Sidelining poor patients
Another serious cause for concern is the burgeoning medical tourism industry. Doctors trained in India have already gone in large droves to foreign countries seeking professional and financial gains. Now, private hospitals empanelled under government schemes have trained their doctors on poor patients and are seeking patients from abroad who are willing to pay for treatment in riyals, dollars and pounds.
Private medical practice also needs to be regulated to curb the many clinical trials that are being conducted in which patients are offered experimental treatments without due process of informed consent or choice to opt out of such trials.

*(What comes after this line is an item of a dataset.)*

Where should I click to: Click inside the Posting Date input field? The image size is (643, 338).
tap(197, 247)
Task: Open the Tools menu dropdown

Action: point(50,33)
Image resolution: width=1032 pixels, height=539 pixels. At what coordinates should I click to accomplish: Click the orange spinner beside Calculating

Health has been known to improve when the government health system is strong. Although Bangladesh, Vietnam and Nepal have lower Gross Domestic Products than India they have better public health expenditure and stronger health systems.

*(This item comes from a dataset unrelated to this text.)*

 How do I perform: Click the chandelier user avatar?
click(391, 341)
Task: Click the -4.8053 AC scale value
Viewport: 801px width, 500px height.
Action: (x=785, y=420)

The government health system, apart from its curative role, plays an important role in prevention of disease, promotion of health, and rehabilitation. The private sector has never taken up the cause of preventive health because it has low economic value. While the doctors in the public sector undergo rigorous training on management of diseases of public health importance such as tuberculosis, HIV, non-communicable diseases, and dengue, the private sector has often initiated treatments that not only lead to bad outcomes for the patient, but create major public health problems such as antibiotic resistance, multi-drug resistance and other complications which are then left for the public health system to manage.
The government’s decision to regulate private medical establishments, introducing a charter of patients’ rights, creating a grievance redressal committee and fixing a cap on rates should be strongly applauded and supported. The government should not give in to the pressure exerted by the private sector lobby and instead do whatever is required to ensure that all patients, irrespective of their ability to pay, are offered access to comprehensive preventive healthcare, promotion of healthy practices, and curative and rehabilitative healthcare.
This would go a long way in making the government people-centric instead of market-centric, and make Karnataka a model of comprehensive health care for other states to follow.
The writer is a public health doctor and researcher.